▶
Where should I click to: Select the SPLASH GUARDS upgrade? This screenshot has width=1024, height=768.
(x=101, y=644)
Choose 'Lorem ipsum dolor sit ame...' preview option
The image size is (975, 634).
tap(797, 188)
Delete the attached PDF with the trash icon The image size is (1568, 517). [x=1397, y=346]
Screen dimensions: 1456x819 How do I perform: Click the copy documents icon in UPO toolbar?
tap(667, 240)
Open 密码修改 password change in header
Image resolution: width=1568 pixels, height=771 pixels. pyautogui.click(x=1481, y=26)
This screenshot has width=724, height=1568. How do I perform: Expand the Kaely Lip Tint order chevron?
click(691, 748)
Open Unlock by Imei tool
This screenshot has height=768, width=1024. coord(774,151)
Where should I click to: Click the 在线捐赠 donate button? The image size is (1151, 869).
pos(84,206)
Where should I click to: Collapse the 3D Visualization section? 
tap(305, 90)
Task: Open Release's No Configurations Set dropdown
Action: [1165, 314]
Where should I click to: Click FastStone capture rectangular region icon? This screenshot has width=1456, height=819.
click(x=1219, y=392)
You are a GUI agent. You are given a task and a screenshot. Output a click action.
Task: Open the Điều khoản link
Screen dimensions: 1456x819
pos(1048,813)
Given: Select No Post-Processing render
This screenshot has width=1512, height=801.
◀
__REQUEST__.
Print the lines of the listing starting at the line that contains "Open 密码修改 password change in header" and ending at the line that contains "click(x=1219, y=392)", reproducing them exactly with both ends included.

__COMPLETE ANSWER__.
Open 密码修改 password change in header
Image resolution: width=1568 pixels, height=771 pixels. pyautogui.click(x=1481, y=26)
This screenshot has width=724, height=1568. How do I perform: Expand the Kaely Lip Tint order chevron?
click(691, 748)
Open Unlock by Imei tool
This screenshot has height=768, width=1024. coord(774,151)
Where should I click to: Click the 在线捐赠 donate button? The image size is (1151, 869).
pos(84,206)
Where should I click to: Collapse the 3D Visualization section? 
tap(305, 90)
Task: Open Release's No Configurations Set dropdown
Action: [1165, 314]
Where should I click to: Click FastStone capture rectangular region icon? This screenshot has width=1456, height=819.
click(x=1219, y=392)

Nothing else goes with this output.